» **Your instructions**: Below are records that should be duplicated exactly, with no image retained.

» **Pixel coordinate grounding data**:

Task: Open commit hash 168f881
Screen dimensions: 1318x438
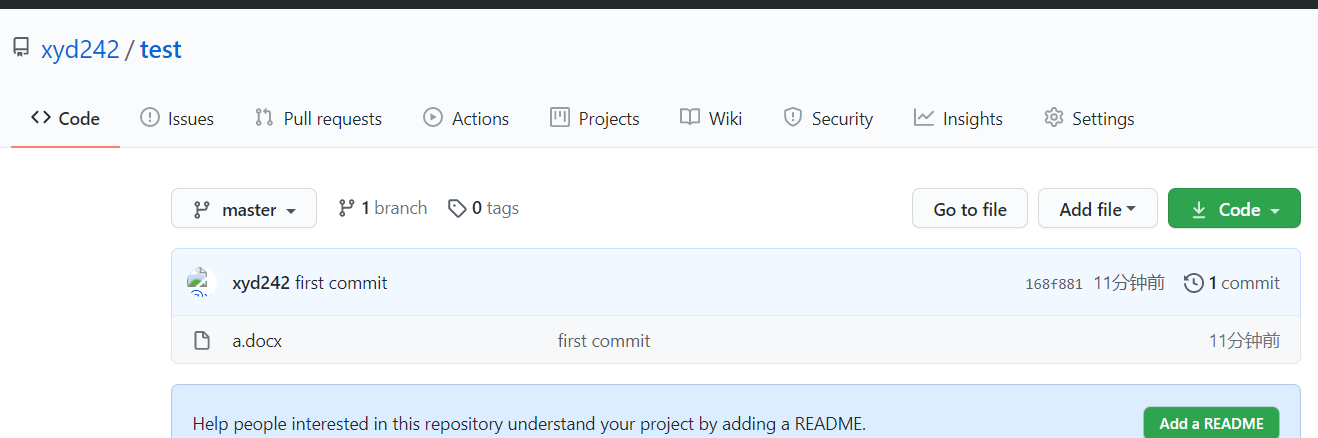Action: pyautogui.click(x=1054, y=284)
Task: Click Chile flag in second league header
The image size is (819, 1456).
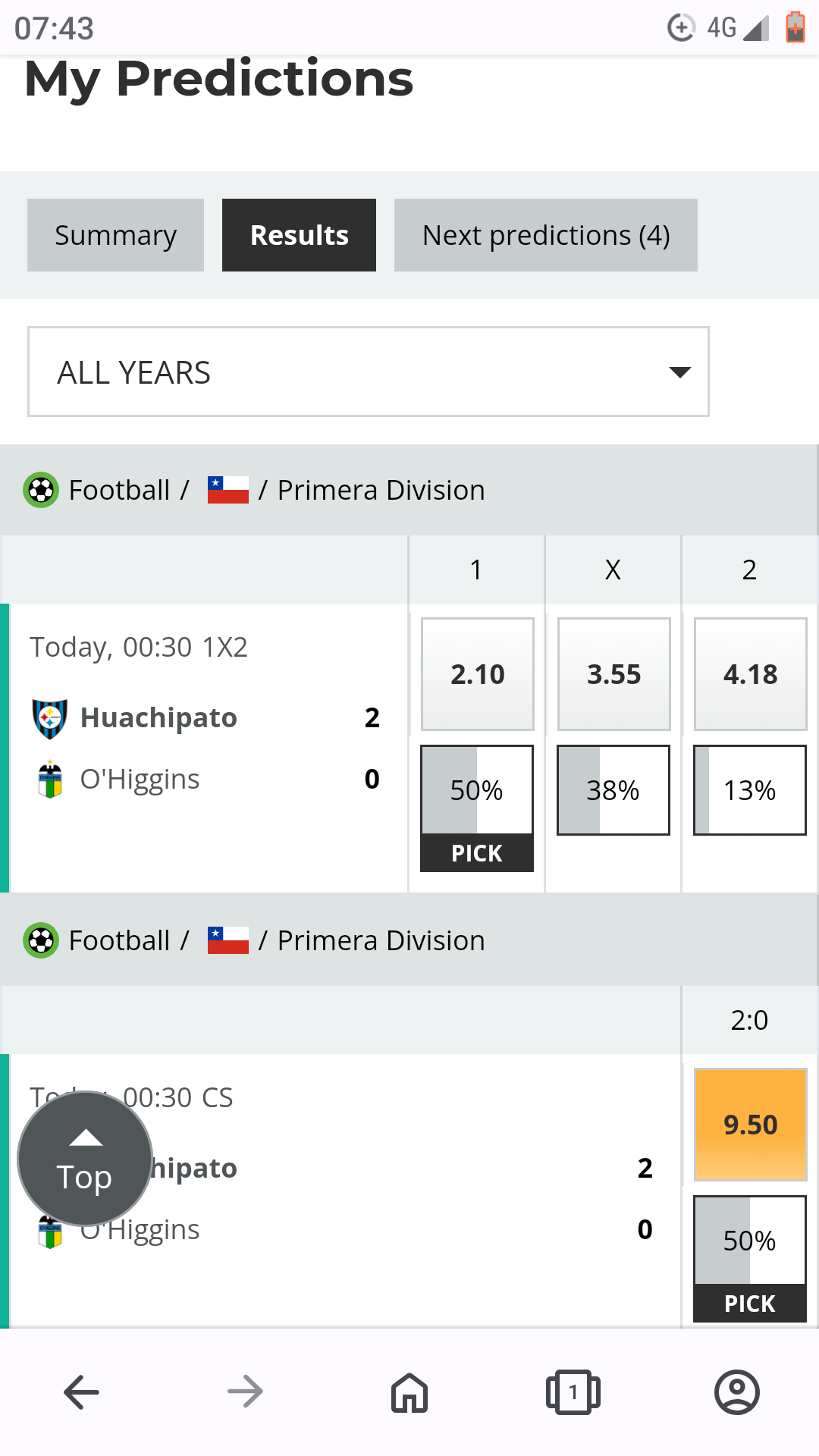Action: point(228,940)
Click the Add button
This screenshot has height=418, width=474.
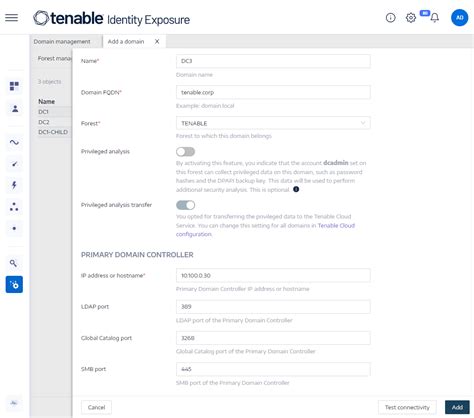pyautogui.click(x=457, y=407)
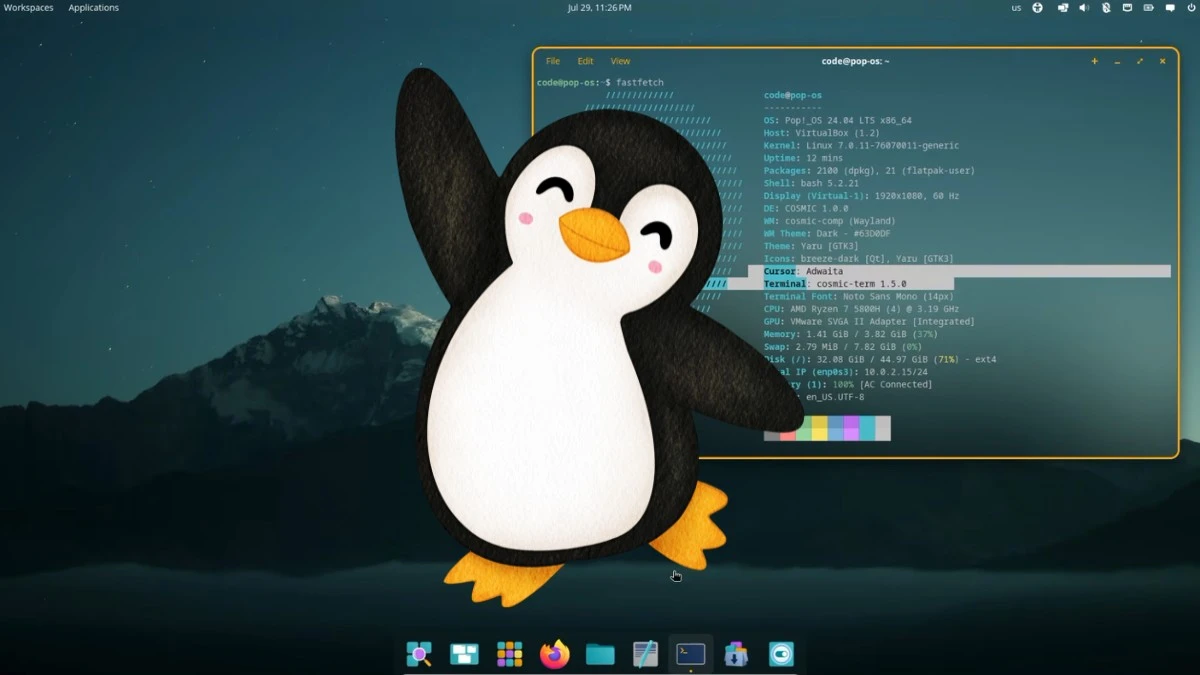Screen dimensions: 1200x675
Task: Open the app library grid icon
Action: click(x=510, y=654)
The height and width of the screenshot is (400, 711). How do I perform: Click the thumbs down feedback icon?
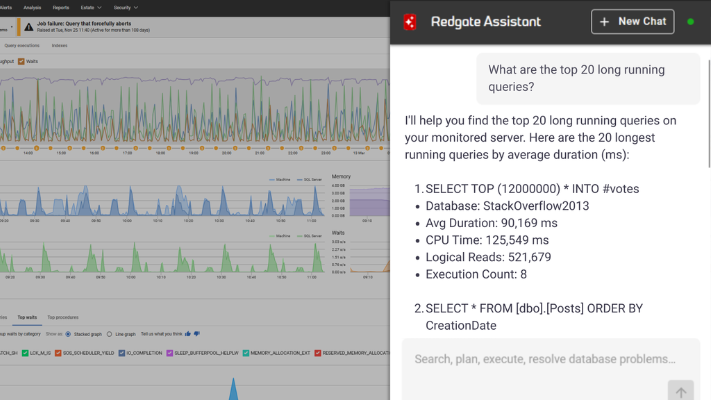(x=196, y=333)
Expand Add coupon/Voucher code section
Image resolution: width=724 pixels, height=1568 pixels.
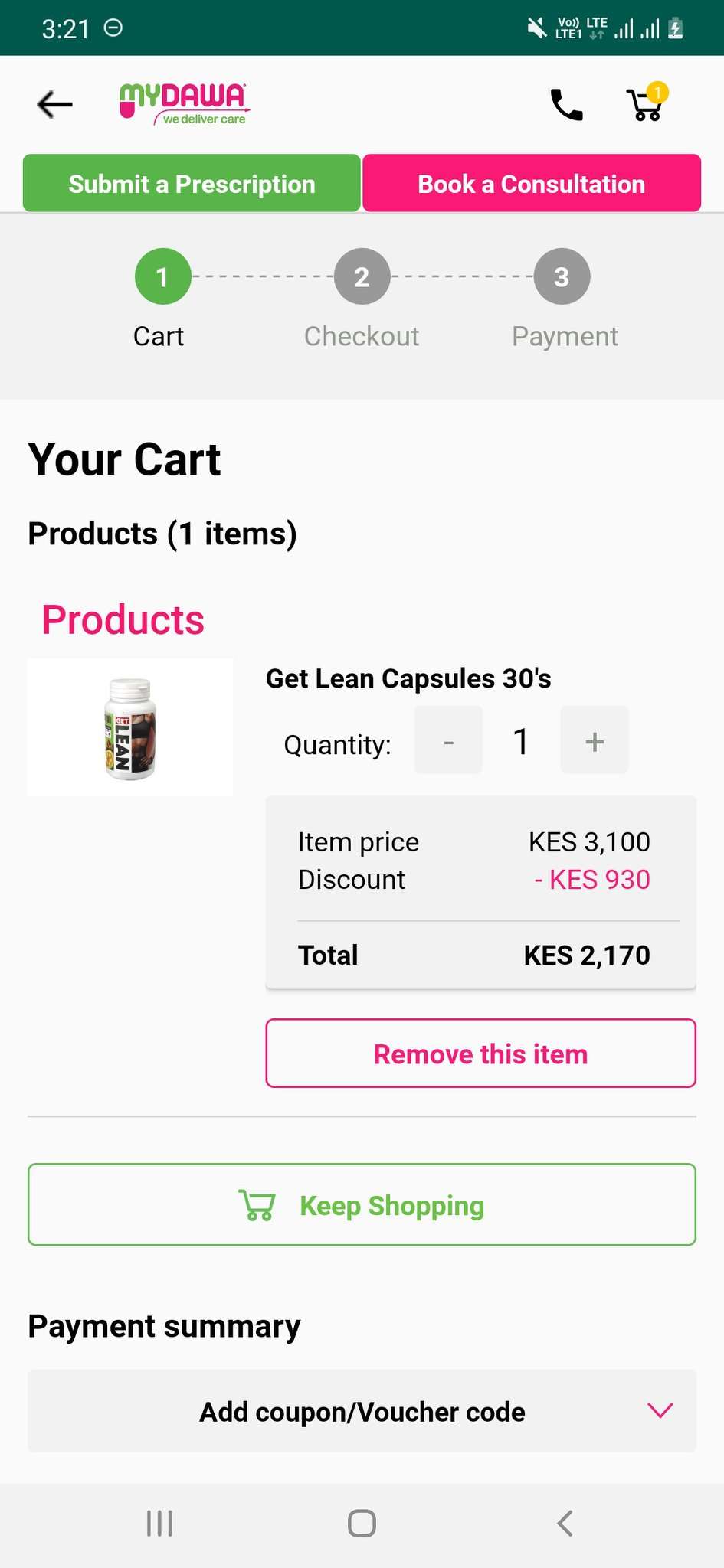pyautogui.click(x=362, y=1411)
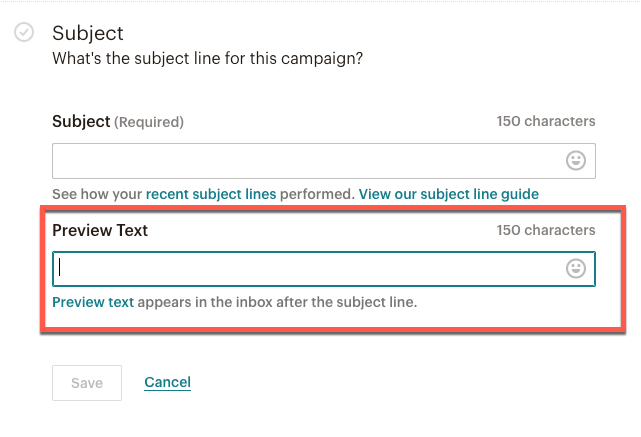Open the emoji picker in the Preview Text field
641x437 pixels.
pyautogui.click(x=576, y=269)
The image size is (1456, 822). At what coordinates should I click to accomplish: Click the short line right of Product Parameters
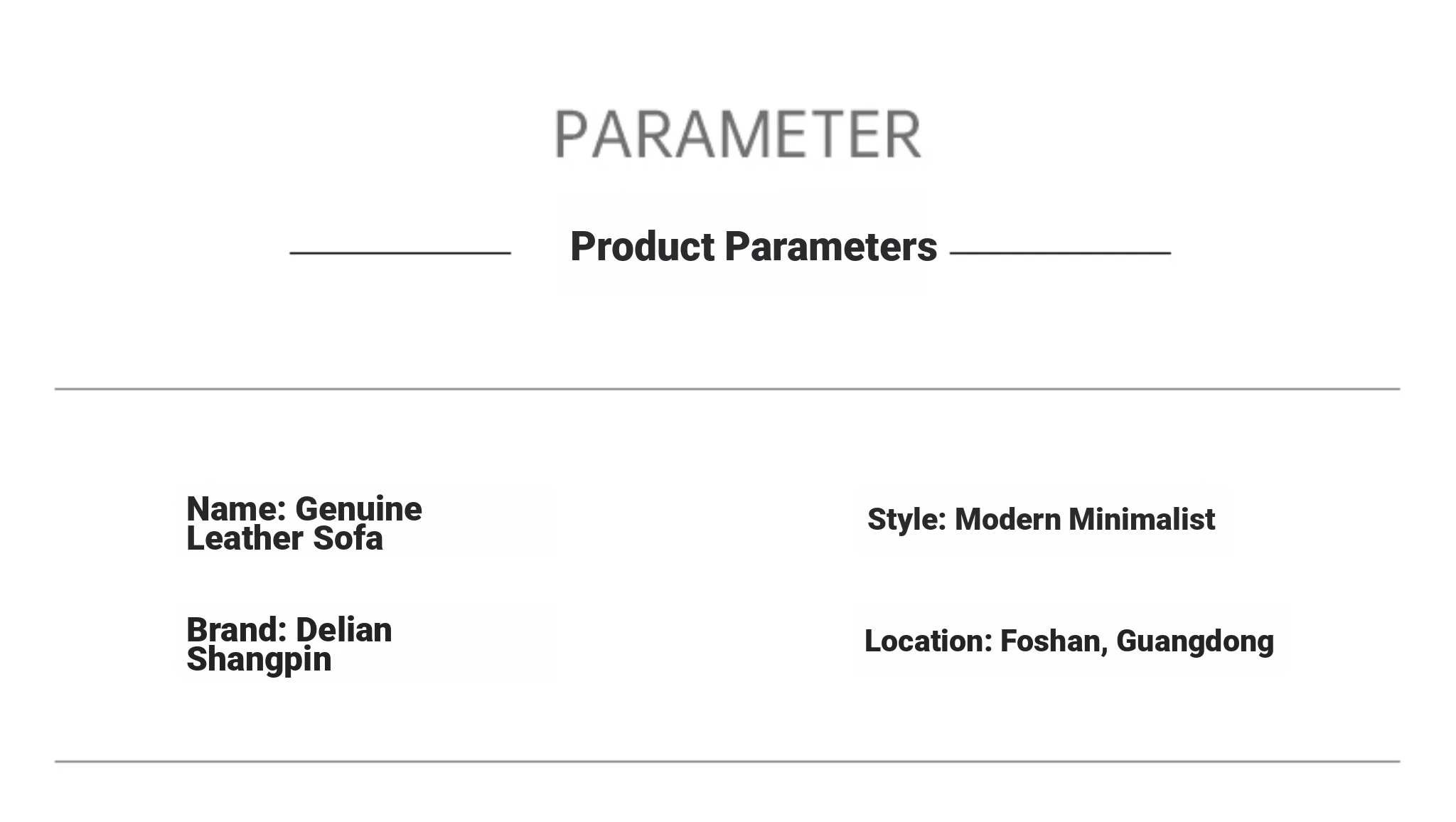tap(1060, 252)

» **Your solution**:
Task: Open commit hash 168f881
Screen dimensions: 1318x438
Action: pyautogui.click(x=1054, y=284)
Task: Click Chile flag in second league header
The image size is (819, 1456).
Action: point(228,940)
Click the Add button
This screenshot has height=418, width=474.
pyautogui.click(x=457, y=407)
Screen dimensions: 1200x675
Task: Open the app library grid icon
Action: click(x=510, y=654)
The height and width of the screenshot is (400, 711). How do I perform: Click the thumbs down feedback icon?
(x=196, y=333)
Expand Add coupon/Voucher code section
Image resolution: width=724 pixels, height=1568 pixels.
pyautogui.click(x=362, y=1411)
Open the emoji picker in the Preview Text field
641x437 pixels.
pyautogui.click(x=576, y=269)
The image size is (1456, 822). At what coordinates should I click to accomplish: Click the short line right of Product Parameters
tap(1060, 252)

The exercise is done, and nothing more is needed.